"""

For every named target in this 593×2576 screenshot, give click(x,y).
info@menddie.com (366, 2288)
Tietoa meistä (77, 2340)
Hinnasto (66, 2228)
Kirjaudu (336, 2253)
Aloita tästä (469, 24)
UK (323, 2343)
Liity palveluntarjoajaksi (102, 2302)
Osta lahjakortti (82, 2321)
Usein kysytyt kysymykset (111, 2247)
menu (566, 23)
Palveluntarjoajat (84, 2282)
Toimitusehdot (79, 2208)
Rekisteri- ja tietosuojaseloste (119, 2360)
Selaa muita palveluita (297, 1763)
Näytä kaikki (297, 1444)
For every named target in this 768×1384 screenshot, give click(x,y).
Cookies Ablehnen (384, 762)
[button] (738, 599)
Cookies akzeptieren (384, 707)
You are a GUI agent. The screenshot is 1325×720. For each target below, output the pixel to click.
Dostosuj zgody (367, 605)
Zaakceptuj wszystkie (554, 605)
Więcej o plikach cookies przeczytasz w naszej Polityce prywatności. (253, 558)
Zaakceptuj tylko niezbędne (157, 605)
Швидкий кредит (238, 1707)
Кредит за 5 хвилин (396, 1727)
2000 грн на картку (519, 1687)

"""

TASK INSTRUCTIONS: Rewrite all of the records above, swapping every occurrence of "target" for "item" and leaving everything else unchanged.

PROBLEM SOLUTION:
For every named item in this 593×2576 screenshot, give click(x,y).
info@menddie.com (366, 2288)
Tietoa meistä (77, 2340)
Hinnasto (66, 2228)
Kirjaudu (336, 2253)
Aloita tästä (469, 24)
UK (323, 2343)
Liity palveluntarjoajaksi (102, 2302)
Osta lahjakortti (82, 2321)
Usein kysytyt kysymykset (111, 2247)
menu (566, 23)
Palveluntarjoajat (84, 2282)
Toimitusehdot (79, 2208)
Rekisteri- ja tietosuojaseloste (119, 2360)
Selaa muita palveluita (297, 1763)
Näytä kaikki (297, 1444)
For every named item in this 768×1384 screenshot, give click(x,y).
Cookies Ablehnen (384, 762)
[button] (738, 599)
Cookies akzeptieren (384, 707)
You are a GUI agent. The screenshot is 1325×720. For each item below, output the pixel to click.
Dostosuj zgody (367, 605)
Zaakceptuj wszystkie (554, 605)
Więcej o plikach cookies przeczytasz w naszej Polityce prywatności. (253, 558)
Zaakceptuj tylko niezbędne (157, 605)
Швидкий кредит (238, 1707)
Кредит за 5 хвилин (396, 1727)
2000 грн на картку (519, 1687)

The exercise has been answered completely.